Zunächst war es wichtig, dass in jener Dezembernacht im Kettelerhaus keine Menschen zu Schaden kamen. Ein aufmerksamer Besucher, der den vermutlich durch einen Kurzschluss im Schaltkasten entstandenen Brand gerade noch rechtzeitig bemerkte, und auch die Feuerwehren verhinderten Schlimmeres im Pfarrzentrum von Herz Jesu.

Rauch und Ruß krochen durch die Ritzen, verunreinigten das Werk der frischen Renovierung. Theke und Küche waren völlig zerstört. Durch den Ausfall der Versorgung der Gäste kam der Saalbetrieb zum Erliegen. Hier dankte Pfarrer Saju Thomas besonders für angebotene Hilfe und moralische Unterstützung.

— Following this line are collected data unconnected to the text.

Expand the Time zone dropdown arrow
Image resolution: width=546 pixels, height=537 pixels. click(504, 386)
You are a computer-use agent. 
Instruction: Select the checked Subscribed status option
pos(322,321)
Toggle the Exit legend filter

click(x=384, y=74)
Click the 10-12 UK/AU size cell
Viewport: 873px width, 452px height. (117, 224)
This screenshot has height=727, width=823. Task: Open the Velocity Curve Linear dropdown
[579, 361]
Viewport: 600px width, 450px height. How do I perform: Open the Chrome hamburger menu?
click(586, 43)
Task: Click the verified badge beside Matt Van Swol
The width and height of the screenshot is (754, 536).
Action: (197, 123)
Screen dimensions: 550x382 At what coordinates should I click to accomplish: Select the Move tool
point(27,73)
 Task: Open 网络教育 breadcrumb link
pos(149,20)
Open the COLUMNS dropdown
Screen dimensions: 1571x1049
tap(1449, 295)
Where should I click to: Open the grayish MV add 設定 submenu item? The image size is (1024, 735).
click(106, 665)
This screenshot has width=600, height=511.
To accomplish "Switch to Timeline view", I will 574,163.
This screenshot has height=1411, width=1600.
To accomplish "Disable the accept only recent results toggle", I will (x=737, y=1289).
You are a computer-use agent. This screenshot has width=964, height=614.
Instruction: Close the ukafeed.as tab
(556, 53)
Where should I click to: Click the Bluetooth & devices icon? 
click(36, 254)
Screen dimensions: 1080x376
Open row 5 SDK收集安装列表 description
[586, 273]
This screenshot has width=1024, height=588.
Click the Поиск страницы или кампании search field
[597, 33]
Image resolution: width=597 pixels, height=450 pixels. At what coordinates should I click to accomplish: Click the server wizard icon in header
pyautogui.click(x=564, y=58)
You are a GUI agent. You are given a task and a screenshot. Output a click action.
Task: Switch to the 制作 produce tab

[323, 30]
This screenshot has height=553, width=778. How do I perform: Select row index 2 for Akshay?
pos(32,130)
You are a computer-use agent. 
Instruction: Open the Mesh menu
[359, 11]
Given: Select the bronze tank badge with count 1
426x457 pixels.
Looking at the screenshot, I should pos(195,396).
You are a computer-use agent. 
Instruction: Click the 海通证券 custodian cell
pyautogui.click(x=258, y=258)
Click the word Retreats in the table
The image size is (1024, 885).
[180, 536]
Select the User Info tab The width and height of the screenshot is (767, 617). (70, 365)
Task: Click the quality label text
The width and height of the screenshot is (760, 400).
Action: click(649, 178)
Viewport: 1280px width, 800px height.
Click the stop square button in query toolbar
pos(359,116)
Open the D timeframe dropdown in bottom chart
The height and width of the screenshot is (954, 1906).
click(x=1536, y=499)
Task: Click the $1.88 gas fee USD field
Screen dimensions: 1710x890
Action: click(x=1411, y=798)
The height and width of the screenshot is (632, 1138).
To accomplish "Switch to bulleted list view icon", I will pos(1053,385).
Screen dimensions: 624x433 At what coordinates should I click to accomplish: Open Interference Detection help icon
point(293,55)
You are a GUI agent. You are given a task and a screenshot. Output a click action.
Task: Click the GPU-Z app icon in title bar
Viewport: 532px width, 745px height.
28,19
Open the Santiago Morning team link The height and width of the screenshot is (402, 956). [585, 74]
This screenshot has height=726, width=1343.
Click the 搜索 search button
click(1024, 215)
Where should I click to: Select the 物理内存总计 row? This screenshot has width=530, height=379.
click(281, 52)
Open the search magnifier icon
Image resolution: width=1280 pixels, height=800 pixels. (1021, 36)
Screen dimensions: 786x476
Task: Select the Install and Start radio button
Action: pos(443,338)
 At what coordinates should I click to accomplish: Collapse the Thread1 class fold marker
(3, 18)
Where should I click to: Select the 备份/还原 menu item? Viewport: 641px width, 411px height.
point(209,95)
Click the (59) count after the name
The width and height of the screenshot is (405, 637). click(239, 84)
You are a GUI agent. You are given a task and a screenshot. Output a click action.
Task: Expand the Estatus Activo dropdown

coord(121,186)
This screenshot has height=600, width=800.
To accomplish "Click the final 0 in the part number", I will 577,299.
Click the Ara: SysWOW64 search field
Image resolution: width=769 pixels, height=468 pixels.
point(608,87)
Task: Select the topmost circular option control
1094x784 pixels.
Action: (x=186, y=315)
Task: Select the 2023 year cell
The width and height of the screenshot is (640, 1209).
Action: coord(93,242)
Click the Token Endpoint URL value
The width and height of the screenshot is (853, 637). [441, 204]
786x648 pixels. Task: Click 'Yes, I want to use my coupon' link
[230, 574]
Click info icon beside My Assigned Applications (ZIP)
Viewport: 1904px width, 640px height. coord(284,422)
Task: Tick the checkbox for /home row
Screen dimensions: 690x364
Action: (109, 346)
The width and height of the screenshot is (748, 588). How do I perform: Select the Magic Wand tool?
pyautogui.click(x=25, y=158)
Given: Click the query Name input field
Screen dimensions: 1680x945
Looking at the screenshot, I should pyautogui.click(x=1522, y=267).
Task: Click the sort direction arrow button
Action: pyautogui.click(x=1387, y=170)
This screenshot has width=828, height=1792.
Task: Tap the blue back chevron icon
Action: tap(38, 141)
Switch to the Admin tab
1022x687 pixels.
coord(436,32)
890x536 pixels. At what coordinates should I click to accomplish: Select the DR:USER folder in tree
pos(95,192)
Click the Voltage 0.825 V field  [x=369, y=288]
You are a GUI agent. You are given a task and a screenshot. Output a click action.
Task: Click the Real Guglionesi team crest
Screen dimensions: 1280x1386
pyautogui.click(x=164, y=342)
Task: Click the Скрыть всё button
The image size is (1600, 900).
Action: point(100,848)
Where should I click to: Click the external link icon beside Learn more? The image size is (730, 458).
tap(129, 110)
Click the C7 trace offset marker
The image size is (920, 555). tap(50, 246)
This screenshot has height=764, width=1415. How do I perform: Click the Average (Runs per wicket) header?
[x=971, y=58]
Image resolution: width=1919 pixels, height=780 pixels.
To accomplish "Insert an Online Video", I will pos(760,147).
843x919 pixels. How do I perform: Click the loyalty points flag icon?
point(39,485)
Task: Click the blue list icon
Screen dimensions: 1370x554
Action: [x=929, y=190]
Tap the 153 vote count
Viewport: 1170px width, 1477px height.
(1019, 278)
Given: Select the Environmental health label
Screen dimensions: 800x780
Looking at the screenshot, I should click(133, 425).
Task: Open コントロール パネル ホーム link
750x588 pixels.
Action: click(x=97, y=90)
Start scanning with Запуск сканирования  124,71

Die Pfarrei packte die Gelegenheit beim Schopf, ging den eingeschlagenen Weg weiter. Neben der Sanierung der vom Brand betroffenen Gebäudeteile, sind Umbau und die Erneuerung veralteter Technik das Gebot der Stunde. Nur so wird das am 7. Oktober 1956 eingeweihte Kettelerhaus wieder zum lebendigen Mittelpunkt der Pfarrgemeinde.

Trotz aller Freude über die Sanierung und die Neuerungen wie barrierefreier Zugang, behindertengerechte Toilette und Kneipp-Anlage, müssen auch die Finanzen im Auge behalten werden. Hier kommen Diözese und Versicherung ihren Verpflichtungen nach.